Chapters of my life-Why I want to be what I want to be
Chapter I
I was at Nirbendra's place and throughout the day we were busy arranging stuffs for his "Bartabanda" the day after. It was a special occasion as this ceremony basically marks a man's growth from a boy in our culture. Although tired with all the chores, at night we were out in the cold. "One more thing to do before going to bed," I thought.

We were about to try his new telescope. He had mentioned that we could see craters on the moon with it. I could not have been more excited. Exploring the cosmos has always been my interest and even though I had already seen what I was about to watch several times over the television and the internet, that moment was very significant for me. I was getting a first-hand experience of what I always dreamt of doing.

"Here take a look," he called me. I took his place, closed my right eye and looked through the lens with my left eye. "Isn't it cool!?!" he asked. I could sense excitement in his voice.

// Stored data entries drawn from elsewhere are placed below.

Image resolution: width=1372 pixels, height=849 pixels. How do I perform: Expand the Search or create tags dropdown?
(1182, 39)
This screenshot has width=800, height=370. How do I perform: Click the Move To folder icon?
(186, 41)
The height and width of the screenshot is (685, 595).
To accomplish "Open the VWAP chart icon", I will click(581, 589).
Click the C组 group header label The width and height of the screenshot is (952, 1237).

I was dumbfounded at the sight. There in the small circle of the lens was the moon; shining with sun's reflected light, beautiful with craters on its surface like the sand on a beach dispersed by people walking all over making cradle of various shapes. "It is beautiful," I exclaimed, completely engaged at the view. I just kept looking. It must have been more than five minutes before I realized that the moon was moving out of the frame! I was definitely going to use it many, many more times.

Chapter II
During the second week of December in grade ten, I heard news that left me completely impatient and thrilled. The History Channel was airing a new program from December 12-'The Universe'-a special series exploring the vast space. I felt as though I had just won a mega lottery. I could not wait for the day, only a small problem: I had no cable operator installed in my house.

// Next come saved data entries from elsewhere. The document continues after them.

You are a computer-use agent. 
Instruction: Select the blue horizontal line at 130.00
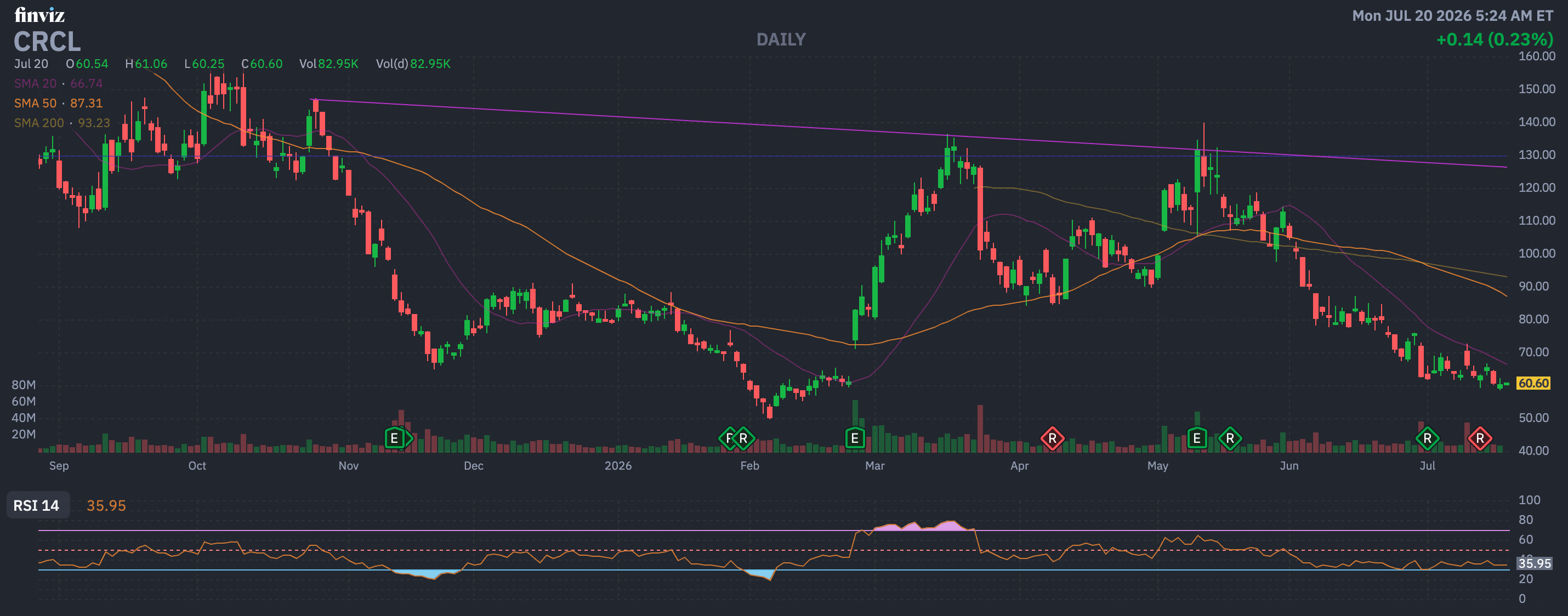click(773, 156)
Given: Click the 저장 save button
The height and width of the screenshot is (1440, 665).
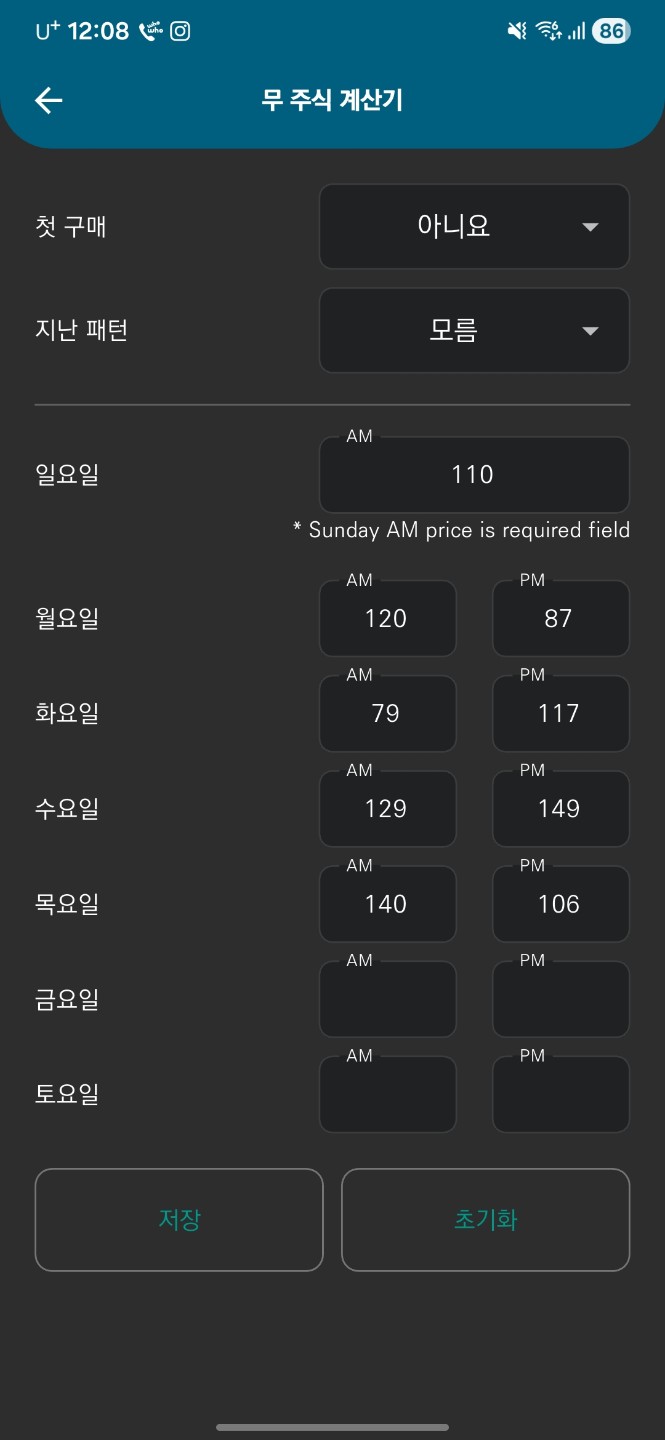Looking at the screenshot, I should (x=179, y=1220).
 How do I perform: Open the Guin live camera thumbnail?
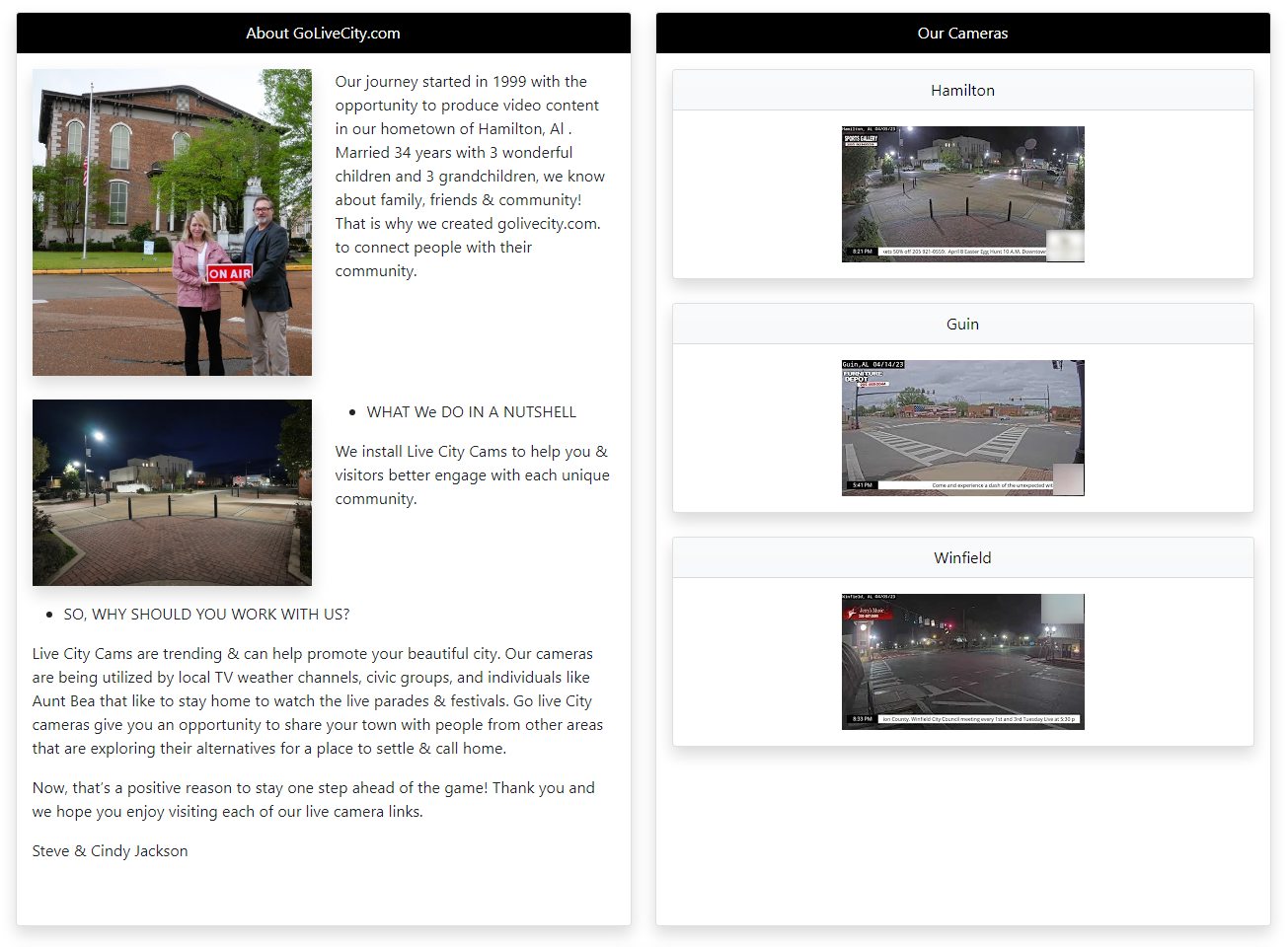pyautogui.click(x=962, y=427)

Since the show was a late night one, staying over a friend's house and disturbing everyone's sleep was not a good idea. It was a real let-down. But this was too important for me to miss, at least not the premier episode. So at any rate, I somehow had to get The History Channel on my television. Luckily, I got my way in. My television aerial picked up weak, leaked signals of some channels. The History Channel was one of them. I only needed to improve the signal as it was clear enough and the narration and voice was audible.

I found that if another aerial was hung outside the room, connected to the television aerial and both of them were aligned in a certain way, the picture and the voices became clearer. So, I started working on it. That day, December 12, as soon as I came back from school, I joined the two aerials by wire and started working on the position for my picture and sound. My work paid off! Although it was not crystal clear, I could sure make out where the ball was in a soccer match and understand the commentary. Ah! The sweet taste of victory! I was so excited to watch the show that I even watched the series before it (was about World War II). Finally it started and as a bonus for its premier, it was going to be a two hours special! Cool!! Now that I did not have to miss the show, I hoped every single episode was a two hours special!

Chapter III
I engaged myself tutoring Science and Math for students of grade 7, 8, and 9 in a nearby school after grade 12. It was a great experience and also a fun way to learn more and pass my time. I taught them how to answer academic questions, remember formulae and use them; they in turn helped me develop patience, and gain an overview of what a teacher's life is like.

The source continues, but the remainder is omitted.